◆ **EXTRACTED TEXT**:
All About Debit Spreads - Definition, An Example, and How to Use
A debit spread comes about when you purchase one option and simultaneously sell an option (for the same underlying security, of course), and you have to shell out some cash to buy the spread. When you buy a debit spread, except in unusual circumstances (see below), you only have to come up with the difference between what the option cost that you bought and what you received from selling the other option to someone else.
Debit spreads are purchased to reduce risk. The other side of the coin is that the maximum gain is limited. For example, you might buy a one-month call option at the 70 strike for XYZ stock selling at $70 and pay $3.00. If you just bought the option, your cost would be $300 plus commissions, and that is the maximum you could lose. If the stock goes up to $80, you could sell the option for $10.00 and make a whopping gain of $700. However, it doesn't happen that way very often. Stocks usually don't shoot up by $10 in a single month.
Another choice would be to buy a debit spread, sharing both the risk and potential reward with someone else. You could probably sell a one-month 75 call on the above stock for $1.50. If you did that, you would collect $150 from someone else and cut your total risk in half. (Your debit spread in this case would be called a vertical spread.) If the stock goes up to $75 in one month (a much more likely event that having it go up to $80), you would make a gain of $350 less commissions on an investment of $150. At a $75 ending price, the person who bought the 75 call would lose his entire investment while you made over 200% on yours.

◆ **DATASET CONTENT**:
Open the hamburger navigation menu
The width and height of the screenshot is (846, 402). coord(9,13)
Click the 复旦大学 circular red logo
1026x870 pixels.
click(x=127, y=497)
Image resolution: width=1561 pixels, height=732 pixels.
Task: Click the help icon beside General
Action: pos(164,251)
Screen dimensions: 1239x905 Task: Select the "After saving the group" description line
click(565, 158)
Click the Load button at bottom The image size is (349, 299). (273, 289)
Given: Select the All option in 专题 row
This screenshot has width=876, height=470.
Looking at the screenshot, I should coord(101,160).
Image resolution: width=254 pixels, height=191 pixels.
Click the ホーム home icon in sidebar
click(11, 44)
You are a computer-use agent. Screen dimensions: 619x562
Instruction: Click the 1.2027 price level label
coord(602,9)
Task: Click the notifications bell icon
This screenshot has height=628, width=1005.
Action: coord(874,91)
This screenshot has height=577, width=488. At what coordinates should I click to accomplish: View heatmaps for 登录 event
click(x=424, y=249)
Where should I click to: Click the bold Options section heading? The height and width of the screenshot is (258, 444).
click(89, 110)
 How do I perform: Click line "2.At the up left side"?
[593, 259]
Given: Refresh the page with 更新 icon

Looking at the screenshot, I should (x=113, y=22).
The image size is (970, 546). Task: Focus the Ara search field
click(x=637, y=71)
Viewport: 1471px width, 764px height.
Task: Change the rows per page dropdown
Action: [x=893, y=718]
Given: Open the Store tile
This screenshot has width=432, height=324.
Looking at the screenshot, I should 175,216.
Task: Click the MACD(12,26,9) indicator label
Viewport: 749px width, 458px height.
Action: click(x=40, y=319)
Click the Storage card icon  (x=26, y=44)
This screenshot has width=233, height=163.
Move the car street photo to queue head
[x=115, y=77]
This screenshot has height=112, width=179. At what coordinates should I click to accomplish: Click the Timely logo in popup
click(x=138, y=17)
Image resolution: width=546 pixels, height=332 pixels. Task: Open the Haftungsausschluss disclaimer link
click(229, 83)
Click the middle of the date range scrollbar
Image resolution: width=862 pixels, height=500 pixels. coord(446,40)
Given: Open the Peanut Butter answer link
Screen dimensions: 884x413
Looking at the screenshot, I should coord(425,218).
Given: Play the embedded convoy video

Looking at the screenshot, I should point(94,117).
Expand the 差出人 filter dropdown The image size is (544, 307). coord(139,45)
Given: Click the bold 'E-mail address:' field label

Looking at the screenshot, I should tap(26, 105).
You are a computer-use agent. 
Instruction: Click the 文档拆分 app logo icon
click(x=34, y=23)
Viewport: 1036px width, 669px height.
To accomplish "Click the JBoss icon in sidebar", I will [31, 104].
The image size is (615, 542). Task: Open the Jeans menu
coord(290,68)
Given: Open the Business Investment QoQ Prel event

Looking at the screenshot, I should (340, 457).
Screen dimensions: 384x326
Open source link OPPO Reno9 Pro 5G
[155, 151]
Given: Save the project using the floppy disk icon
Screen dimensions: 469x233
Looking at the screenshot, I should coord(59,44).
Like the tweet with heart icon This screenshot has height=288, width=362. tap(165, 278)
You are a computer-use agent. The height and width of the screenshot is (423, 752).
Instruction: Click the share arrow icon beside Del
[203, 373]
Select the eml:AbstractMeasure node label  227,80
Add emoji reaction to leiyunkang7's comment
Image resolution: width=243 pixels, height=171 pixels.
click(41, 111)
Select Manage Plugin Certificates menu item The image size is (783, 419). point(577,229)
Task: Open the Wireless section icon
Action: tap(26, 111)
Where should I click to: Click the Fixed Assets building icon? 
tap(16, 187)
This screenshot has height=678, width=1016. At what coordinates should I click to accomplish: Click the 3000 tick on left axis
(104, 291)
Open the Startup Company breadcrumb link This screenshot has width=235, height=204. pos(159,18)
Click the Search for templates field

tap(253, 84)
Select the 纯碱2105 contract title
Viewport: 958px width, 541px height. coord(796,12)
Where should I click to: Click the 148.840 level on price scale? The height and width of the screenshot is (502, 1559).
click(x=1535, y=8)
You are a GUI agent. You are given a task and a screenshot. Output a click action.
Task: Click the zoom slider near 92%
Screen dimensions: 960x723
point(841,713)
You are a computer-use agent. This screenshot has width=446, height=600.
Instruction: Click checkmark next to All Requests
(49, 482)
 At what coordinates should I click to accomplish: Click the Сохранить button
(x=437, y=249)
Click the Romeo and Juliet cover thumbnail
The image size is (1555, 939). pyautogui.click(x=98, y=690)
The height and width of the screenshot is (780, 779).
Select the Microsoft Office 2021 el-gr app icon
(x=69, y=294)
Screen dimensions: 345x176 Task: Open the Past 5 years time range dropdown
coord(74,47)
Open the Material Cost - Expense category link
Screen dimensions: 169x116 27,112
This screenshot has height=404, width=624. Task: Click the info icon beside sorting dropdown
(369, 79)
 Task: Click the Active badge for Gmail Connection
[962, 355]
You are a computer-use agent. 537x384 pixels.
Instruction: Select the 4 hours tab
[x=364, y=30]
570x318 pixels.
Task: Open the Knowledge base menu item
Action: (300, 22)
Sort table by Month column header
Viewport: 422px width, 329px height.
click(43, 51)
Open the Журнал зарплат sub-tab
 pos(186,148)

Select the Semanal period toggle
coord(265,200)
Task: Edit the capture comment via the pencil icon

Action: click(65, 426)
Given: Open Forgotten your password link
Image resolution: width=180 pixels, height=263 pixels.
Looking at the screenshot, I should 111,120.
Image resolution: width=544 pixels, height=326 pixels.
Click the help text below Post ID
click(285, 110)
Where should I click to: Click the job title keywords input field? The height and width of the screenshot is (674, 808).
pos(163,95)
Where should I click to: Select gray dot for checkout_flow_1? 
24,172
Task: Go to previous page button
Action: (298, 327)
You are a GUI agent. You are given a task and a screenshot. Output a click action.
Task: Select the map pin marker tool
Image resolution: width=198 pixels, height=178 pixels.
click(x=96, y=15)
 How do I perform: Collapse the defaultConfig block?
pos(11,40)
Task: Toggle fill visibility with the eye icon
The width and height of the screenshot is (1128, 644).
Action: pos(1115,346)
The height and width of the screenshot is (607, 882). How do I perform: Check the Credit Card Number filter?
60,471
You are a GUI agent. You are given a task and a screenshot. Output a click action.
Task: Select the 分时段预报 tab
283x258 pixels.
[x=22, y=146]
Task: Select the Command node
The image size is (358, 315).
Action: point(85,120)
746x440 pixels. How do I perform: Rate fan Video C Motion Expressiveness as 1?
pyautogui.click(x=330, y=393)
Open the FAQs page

◆ **TASK DETAILS**: Continue the article on debit spreads, starting right after its final sentence.

◆ **EXERCISE OUTPUT**:
If the stock did manage to go up to $80, your debit spread would still earn you $350, but that is the maximum you could ever gain. Meanwhile, at $80, the person who bought the 75 call would also make $350 on his investment. In the real world, however, your chances of a maximum gain are many times greater than the person who did not buy a debit spread, but only bought a call option instead (and paying the same amount, $150, for his investment as you did for your debit (vertical) spread).
Debit spreads do not have to be only vertical spreads. A calendar spread, also called a time spread or a horizontal spread, is also a debit spread. Diagonal spreads can also be debit spreads. For example, you could buy a call option with many months of remaining life and sell a higher-strike call with only a single month of remaining life. That would be a debit (diagonal) spread. As with most debit spreads, you would only have to come up with the difference between what you paid for the long option and what you received by selling the short option.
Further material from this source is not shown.